What you return must match, exactly, the lines running from the one containing "Task: Open the 사물함 link" to the end of the data, both included, and must contain no pictures.

[Stored data entries]
****************

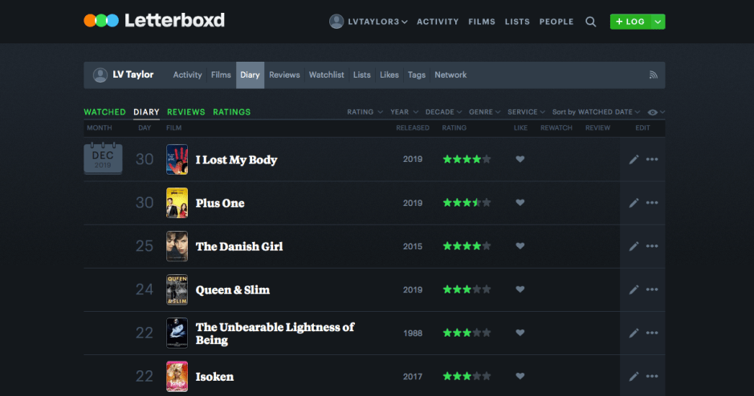The image size is (754, 396).
Task: Set star rating for Queen & Slim
Action: [x=467, y=289]
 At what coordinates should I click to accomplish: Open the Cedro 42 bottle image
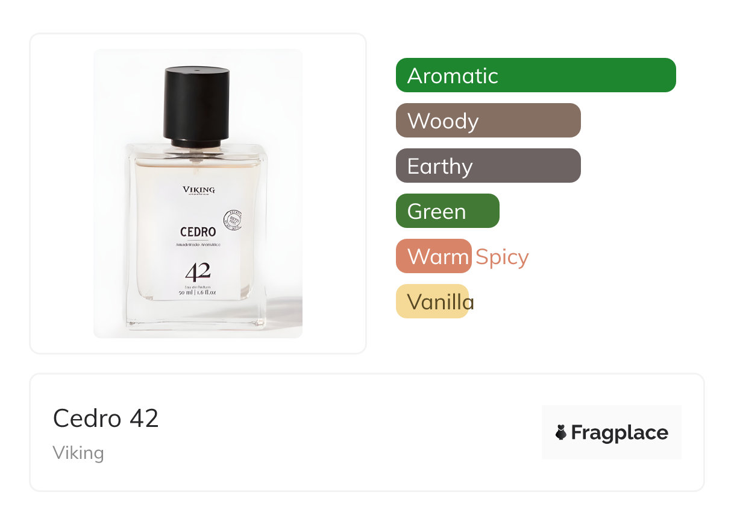(x=198, y=194)
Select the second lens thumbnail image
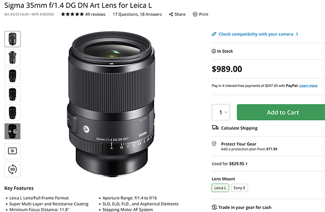325x212 pixels. tap(13, 57)
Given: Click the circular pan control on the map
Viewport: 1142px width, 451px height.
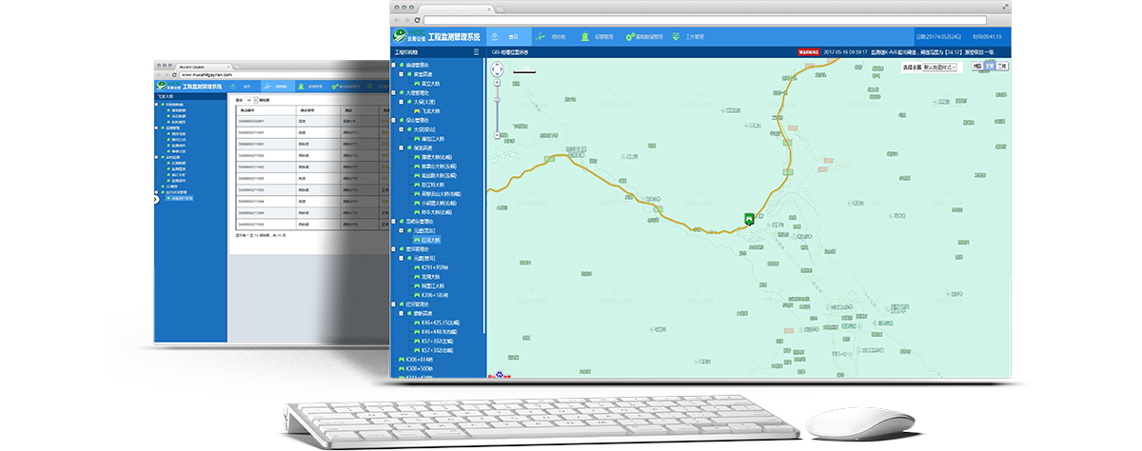Looking at the screenshot, I should [x=497, y=69].
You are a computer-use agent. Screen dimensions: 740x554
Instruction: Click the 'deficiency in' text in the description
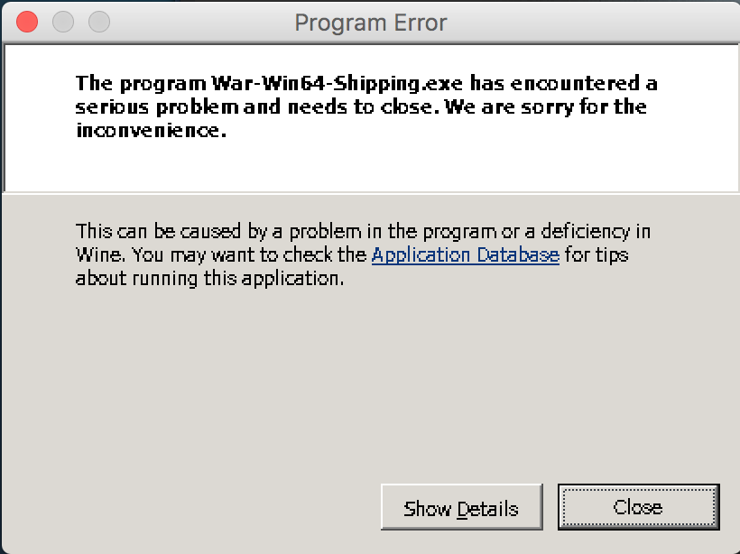point(596,232)
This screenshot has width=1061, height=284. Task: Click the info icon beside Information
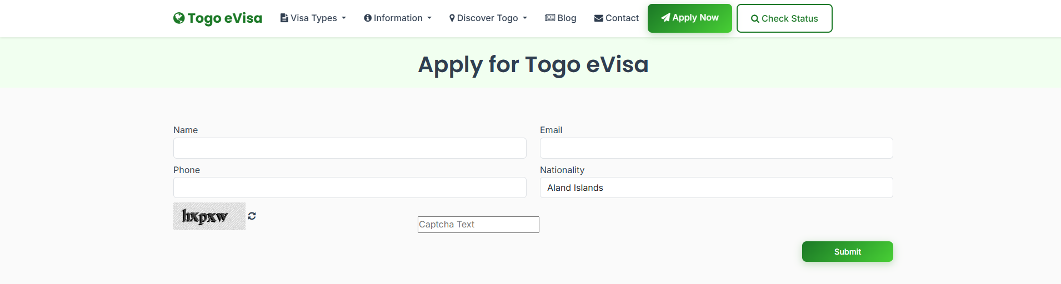pyautogui.click(x=368, y=18)
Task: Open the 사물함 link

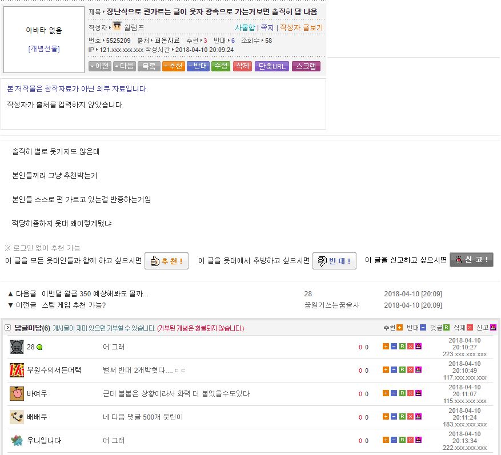Action: 245,27
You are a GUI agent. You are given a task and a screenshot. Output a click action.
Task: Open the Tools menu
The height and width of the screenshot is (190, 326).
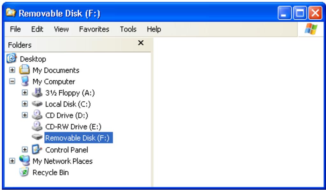[x=128, y=30]
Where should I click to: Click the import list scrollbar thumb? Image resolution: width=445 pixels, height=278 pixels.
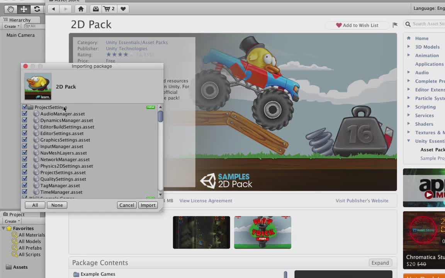coord(160,116)
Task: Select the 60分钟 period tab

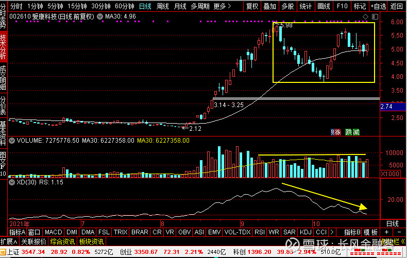Action: [124, 6]
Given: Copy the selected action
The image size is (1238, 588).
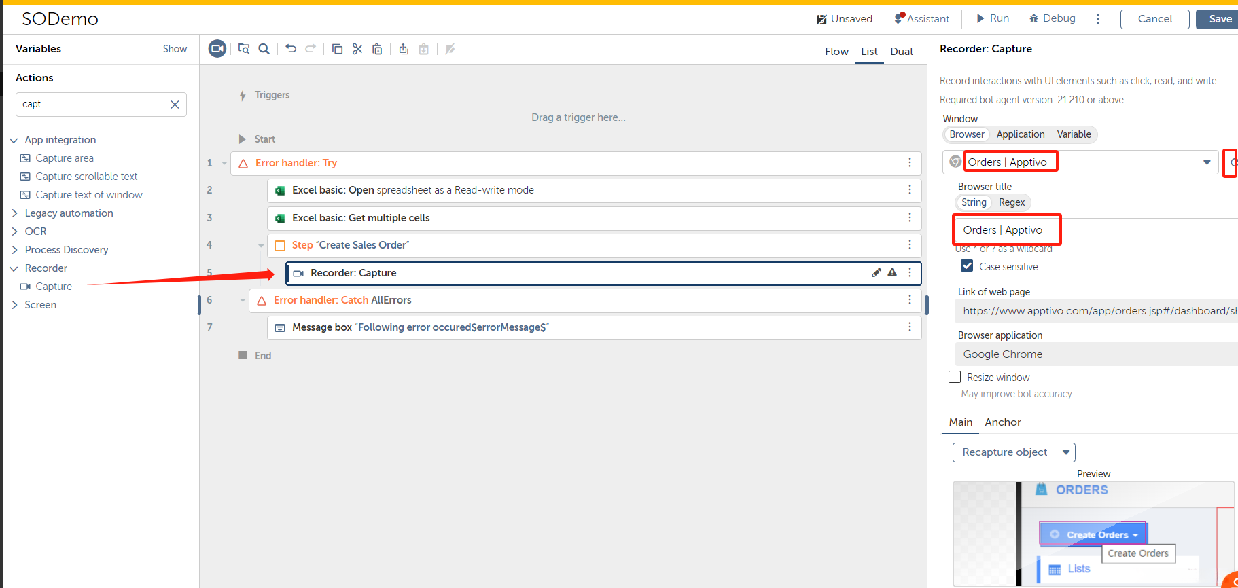Looking at the screenshot, I should tap(337, 49).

****************

## [Answer below]
Task: Open the 사물함 link

Action: 245,27
You are a GUI agent. You are given a task and a screenshot. Output a click action.
Task: Open the Tools menu
The height and width of the screenshot is (190, 326).
[x=128, y=30]
Where should I click to: Click the import list scrollbar thumb? Image resolution: width=445 pixels, height=278 pixels.
coord(160,116)
Task: Select the 60分钟 period tab

Action: [124, 6]
Given: Copy the selected action
The image size is (1238, 588).
Looking at the screenshot, I should tap(337, 49).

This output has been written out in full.